Hospital accreditation and HRM: a likely pair?

"...effective HRM systems and processes significantly influence[d] the quality of patient care,” says Associate Professor Keith Townsend.

In 2013, the Australian Institute of Health and Welfare (AIHW) reported more than one quarter of a million full-time equivalent persons to be employed in Australia’s public hospitals. As the most resource-intensive element of the healthcare system (with about 62 per cent of recurrent expenditure), the sector is under constant pressure to implement organisational change that delivers further efficiencies and effectiveness.

A team of Centre for Work, Organisation and Wellbeing (WOW) and University of New South Wales (NSW) researchers is in the final year of a three year Australian Research Council (ARC) Linkage grant with independent not-for-profit accreditation and training funding partner, the Australian Council on Healthcare Standards (ACHS), to develop a body of evidence around the contribution that human resource management (HRM) makes to clinical health effectiveness and performance.

Project partner, ACHS, has an important role in systematically assessing Australian hospitals’ implementation of accreditation processes, and although necessary for the majority, they are still expensive and time consuming for organisations to participate in.

But the research team are closing in on reasons why accreditation is important. They have developed a model which groups otherwise individually-assessed HRM systems within the accreditation process as they interact, to look, in particular, at how health sector accreditation and clinical performance assessment criteria work together to predict positive change in clinical performance over time.

Project (lead) Chief Investigator, Associate Professor Keith Townsend
Project (lead) Chief Investigator, Associate Professor Keith Townsend

“Using…industry-based hospital accreditation data relating to 465 acute hospitals between 2003 and 2006 (inclusive)…we found that effective HRM systems and processes significantly influenced the quality of patient care,” notes the project’s lead Chief Investigator, Associate Professor Keith Townsend.

Generally, the team has found that the higher the HRM accreditation ratings, the higher the level of continuity in the organisation’s quality patient care (or clinical performance).

A second stage of the study considers the accreditation processes’ effect on motivating 311 of the 465 original hospitals surveyed to make improvements to their quality patient care and HRM processes. And the results? Those hospitals with ‘below moderate’ ratings in the mandatory accreditation categories showed the greatest change over the two assessment periods (being four years apart). Interestingly, there was also improvement by those organisations with ‘moderate’ and ‘above moderate’ ratings, challenging critics’ claims that the value of accreditation programs lay only in its function as a tool for regulatory and industry compliance.

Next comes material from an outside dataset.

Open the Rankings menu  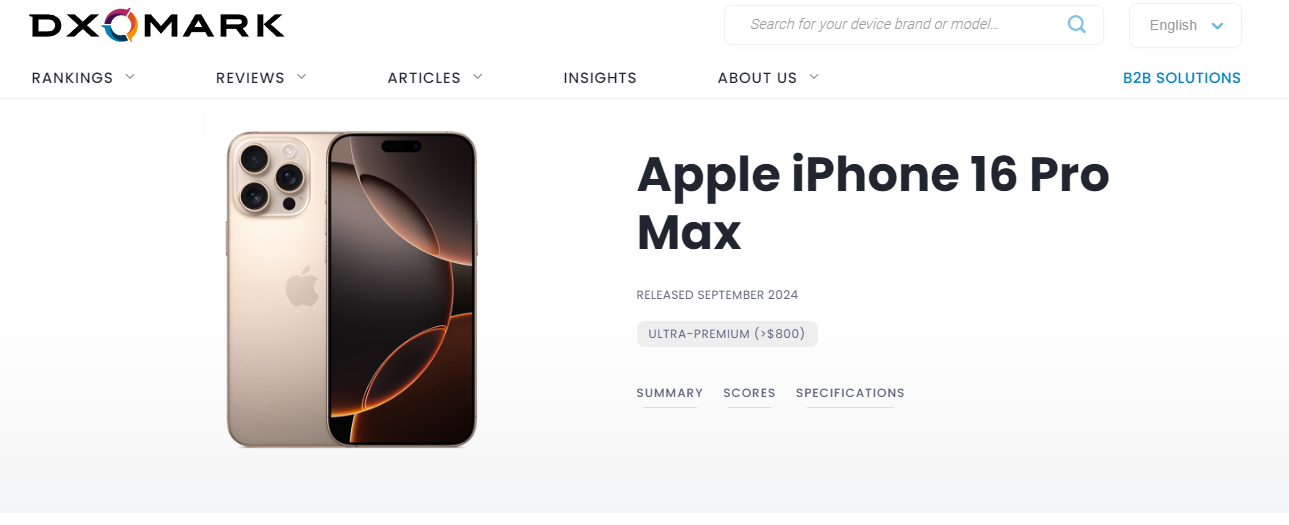pyautogui.click(x=72, y=78)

A third element of the study has focussed on training for front line managers (FLMs), and how the effective application of HR policy can be achieved through learning and development (L&D) initiatives. In hospitals, highly qualified nurses typically fill this management role. Targeting those with ACHS accredited HRM system ratings, 50 hospitals were chosen. Twenty-four of the twenty-five hospitals classified as ‘high performers’ from this sample reported the inclusion of L&D initiatives (despite a non-mandatory status), of which a majority specifically targeted the development of FLM’s leadership, management or HRM capabilities. And the motivation for organisations to do so? Although implied, the project team suggest that the potential benefits for quality of patient care may be the reason:

“This is a very different finding from the bottom twenty-five performers that have substantially lower L&D systems, particularly in the areas of succession planning and financial support for external training”, says Keith.

Whilst collective findings of the grant to date highlight the importance of establishing, maintaining and improving strategic and operations management processes to reach such goals as quality patient care; locating, storing and using information in a performance enhancing manner; the positive compensatory effect that successful HRM processes have on clinical performance when other sub-systems are working less effectively; and the same positive effect that synergised HRM and health and safety processes have:

“… it is unlikely that a magic bullet will be found with HRM. We are talking about managing people, and context is vitally important”, comments Keith. “Transferring policy into reality is a process that is at the heart of improving HR scholarship and practice…This research contributes to understanding what is more likely to work and what is less likely to work. HRM is not one thing and doesn’t lead to one result.”

The project team includes Keith, fellow WOW researchers Dr Sandra Lawrence, Professor Adrian Wilkinson and Dr Ashlea Kellner, and the University of NSW’s, Associate Professor David Greenfield.